A stroke occurs when the blood supply to part of the brain is suddenly interrupted or when a blood vessel in the brain bursts, spilling blood into the spaces surrounding brain cells. Within a few minutes, brain cells begin to die.A stroke is a medical emergency.
There are two main types of stroke. One (ischemic stroke) is caused by blockage of a blood vessel; the other (hemorrhagic stroke) is caused by bleeding. Bleeding strokes have a much higher death rate than strokes caused by clots.
Types of Stroke / Causes of Stroke
The most common type of stroke is a blockage. This is called an ischaemic stroke, which happens when a clot blocks an artery that carries blood to the brain.
It may be caused by : -
Clogging of arteries within the brain (for example, lacunar stroke)
Hardening of the arteries leading to the brain (for example, carotid artery occlusion)
Embolism to the brain from the heart or an artery
The second type of stroke is a bleed, when a blood vessel bursts, causing bleeding (haemorrhage) into the brain. This is called a haemorrhagic stroke.
It may be caused by : -
Cerebral hemorrhage (bleeding within the brain substance)
Subarachnoid hemorrhage (bleeding between the brain and the inside of the skull)
Risk Factors of Stroke
High blood pressure, or hypertension, is a major risk factor for stroke. It is a condition where the pressure of the blood in the arteries is too high.
Common heart disorders such as coronary artery disease can also increase a person's risk for stroke.
A heart condition known as atrial fibrillation is a major concern. Atrial fibrillation is irregular beating of the upper chambers, or atria, of the heart. When the atria quivers instead of beating in a regular pattern, blood is not fully pumped out of them and may pool and clot.
Diabetes is another disease that increases a person's risk for stroke.
Smoking almost doubles a person's risk for ischemic stroke, independently of other risk factors.
Symptoms of Stroke
Numbness, weakness or paralysis on one side of the body (signs of this may be a drooping arm, leg or lower eyelid, or a dribbling mouth.
Sudden confusion or trouble speaking or understanding others
Sudden trouble seeing in one or both eyes
Sudden trouble walking, dizziness, or loss of balance or coordination
Sudden severe headache with no known cause
Diagnosis of Stroke
Stroke is diagnosed through several techniques: a neurological examination, CT scans (most often without contrast enhancements) or MRI scans, Doppler ultrasound, and arteriography. The diagnosis of stroke itself is clinical, with assistance from the imaging techniques. Imaging techniques also assist in determining the subtypes and cause of stroke.

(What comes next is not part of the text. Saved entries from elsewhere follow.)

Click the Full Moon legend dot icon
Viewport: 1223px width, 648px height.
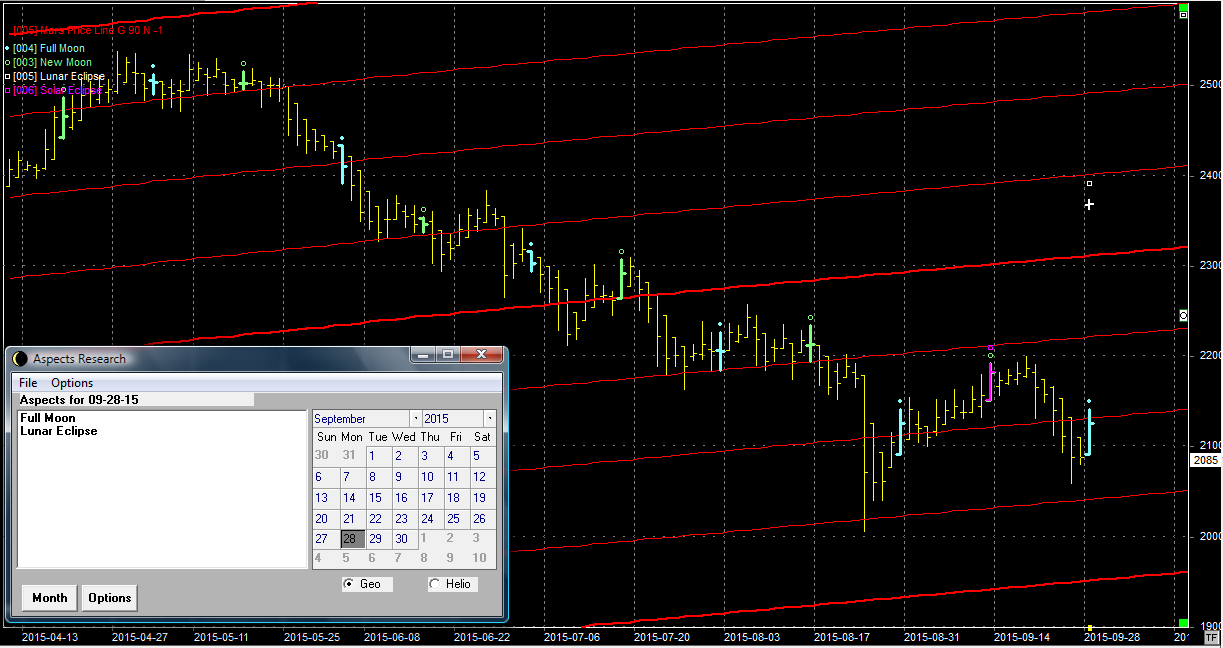click(8, 48)
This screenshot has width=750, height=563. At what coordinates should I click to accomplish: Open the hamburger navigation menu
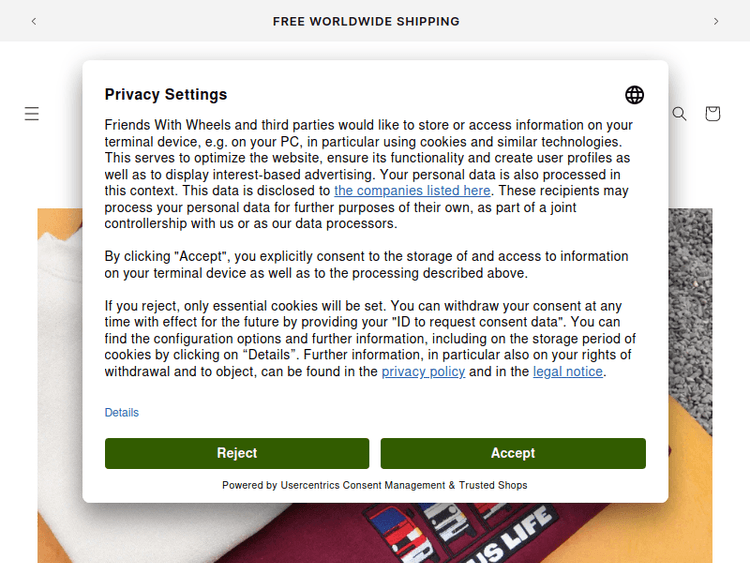[32, 114]
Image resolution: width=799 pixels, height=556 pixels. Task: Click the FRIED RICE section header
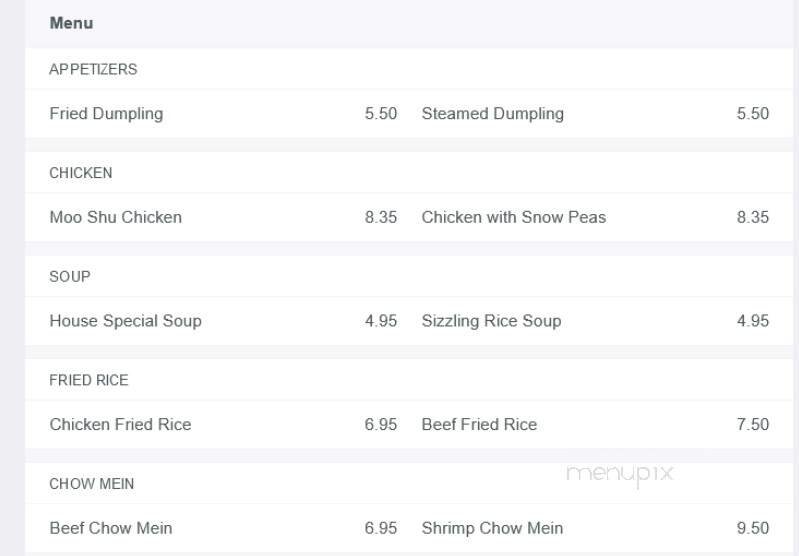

CT or CAT scan) - Uses X-rays to generate an image of the brain. Doctors use CT to determine whether a stroke has occurred and, if so, what kind.
MRI can give very accurate images of the brain. These are used to determine the presence, location and size of aneurysms and arteriovenous malformations, which are potential sources for hemorrhagic stroke
An EEG can provide valuable information about underlying problems in the brain. Some people who have strokes are prone to seizures, and this test will help doctors determine if seizures are present and if treatment with medications is needed.
Treatment of Stroke
Surgery, medications, hospital care and rehabilitation are all accepted stroke treatments.Initial treatment for ischemic stroke involves removing the blockage and restoring blood flow.
Thrombolytic (Fibrinolytic) Drugs: In certain circumstances, a drug called tissue plasminogen activator (tPA) is given intravenously to break up clots and help restore blood flow to the brain. This medication carries a risk for increased intracranial hemorrhage and is not used for hemorrhagic stroke.
Carotid endarterectomy and cerebral angioplasty is done for transit ischemic stroke.